Alongside the effects of warmer temperatures and rising sea levels, we’re likely to see an increase in the prevalence and severity of natural disasters. With effective preparation, we can avoid large-scale damage and the price tag that comes with it.
A report by Deloitte Access Economics examining the impact of natural disasters in Australia found the cost of disaster events is forecast to reach $39 billion annually by 2050. Applications like Floodmapp, born out of the catastrophic 2011 Brisbane floods, use predictive modelling to visualise the likely impact of future flooding to inform evidence-based risk mitigation strategies and smarter decision-making during an event.
Similarly, last year’s ‘Black Summer’ bushfires demonstrated the vital need to implement further mitigation strategies across the country. And when crisis does strike, maintaining a nation-wide, real-time view for emergency management agencies and decision-makers streamlines the action needed to respond effectively. These crises don’t stop at state borders, and neither should our resilience, response and recovery efforts.
A connected view of crises
Geospatial analysis and data-driven mitigation strategies are our best bet to build resilience amongst Australian communities. Efforts are already being made across the country to map and address factors like bushfire fuel load, improve effectiveness of fire breaks, increase community understanding of risk and preparedness and re-build resilient infrastructure where it’s needed most.

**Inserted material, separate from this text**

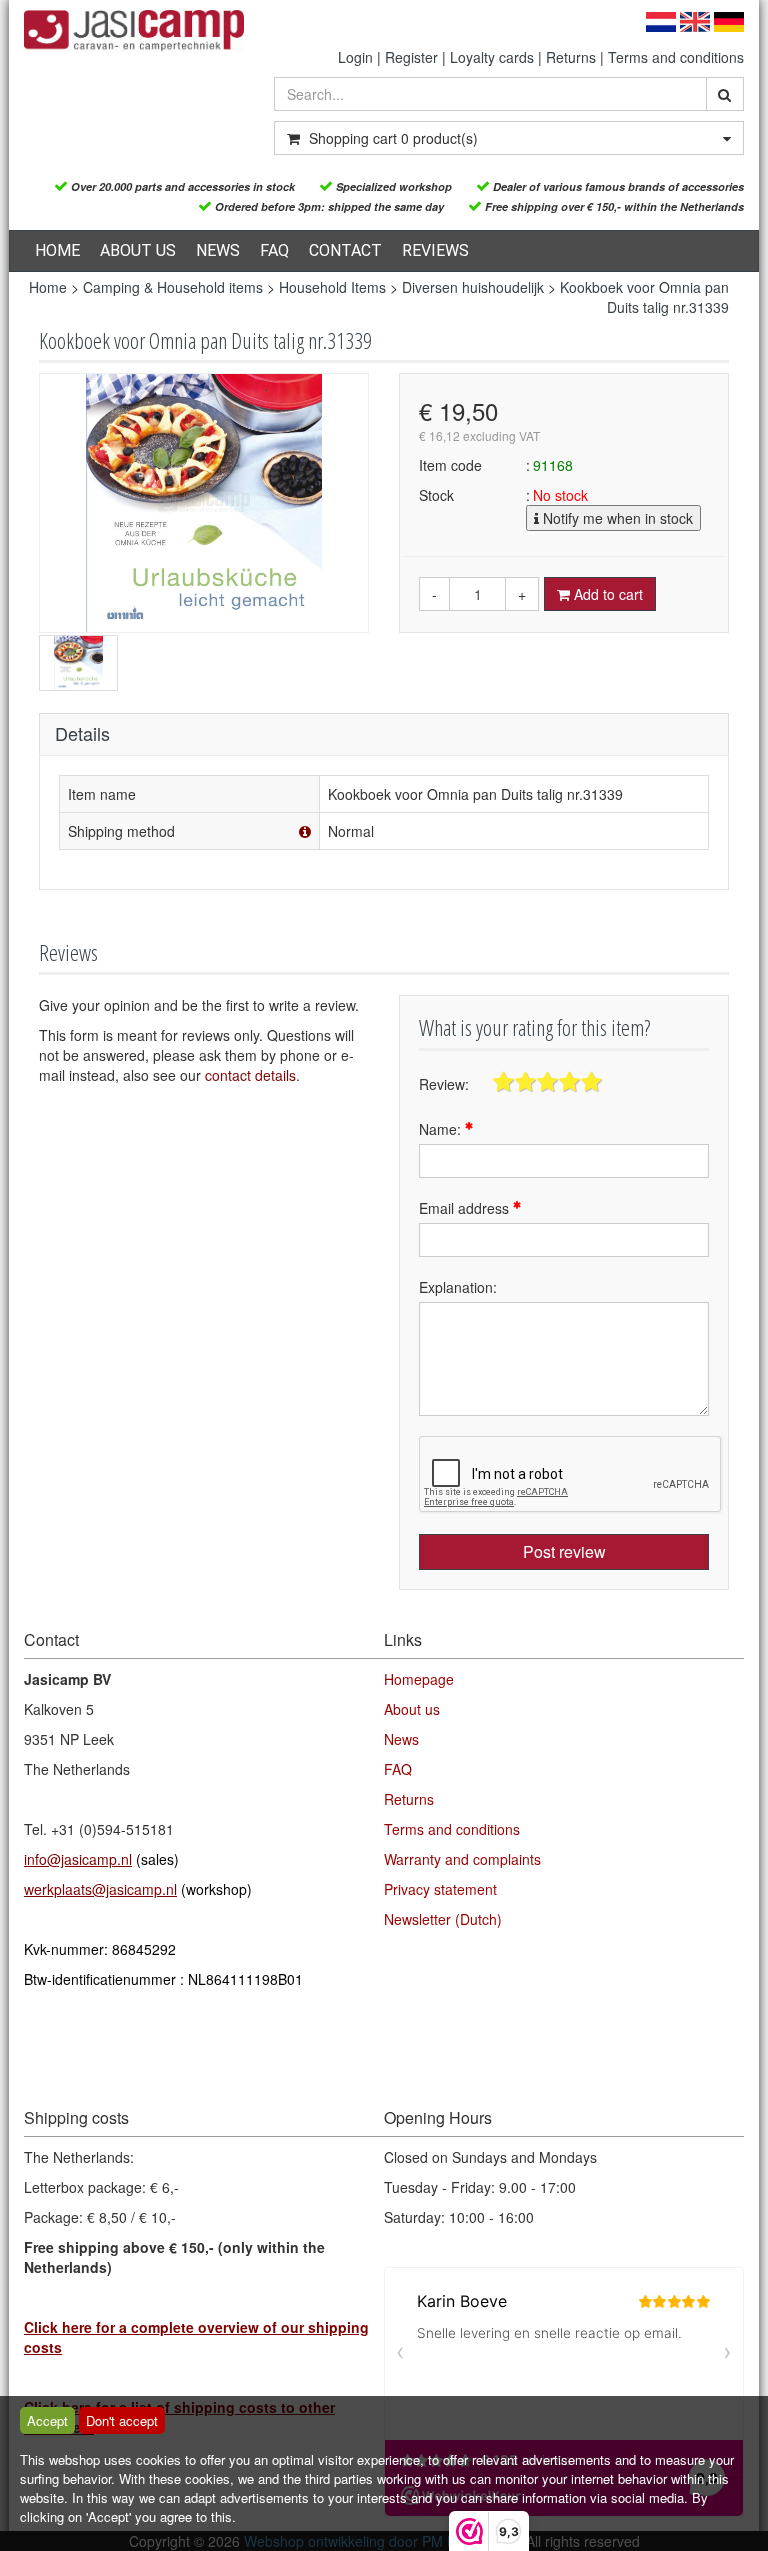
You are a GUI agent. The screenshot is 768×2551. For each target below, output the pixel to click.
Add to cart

We’re also seeing federal organisations including the Australian Climate Service and the National Recovery and Resilience Agency cropping up to encourage collective action and knowledge-sharing across core agencies and communicate climate resilience information to the public.
With earth observation data and geospatial analysis, there are countless opportunities to be leveraged that will help future-proof Australia and build more sustainable practices for all. When it comes to complex challenges like climate change and disaster resilience, the first step is connecting our country’s leaders and key organisations to collaborate, share data and tackle issues with collective, synchronised efforts.
The good news is, the core agencies driving Australia’s climate fight including Bureau of Meteorology, Geoscience Australia, Australian Bureau of Statistics and the Commonwealth Scientific and Industrial Research Organisation all have the foundational geospatial systems in place to make sharing climate insights possible, they just need to be connected.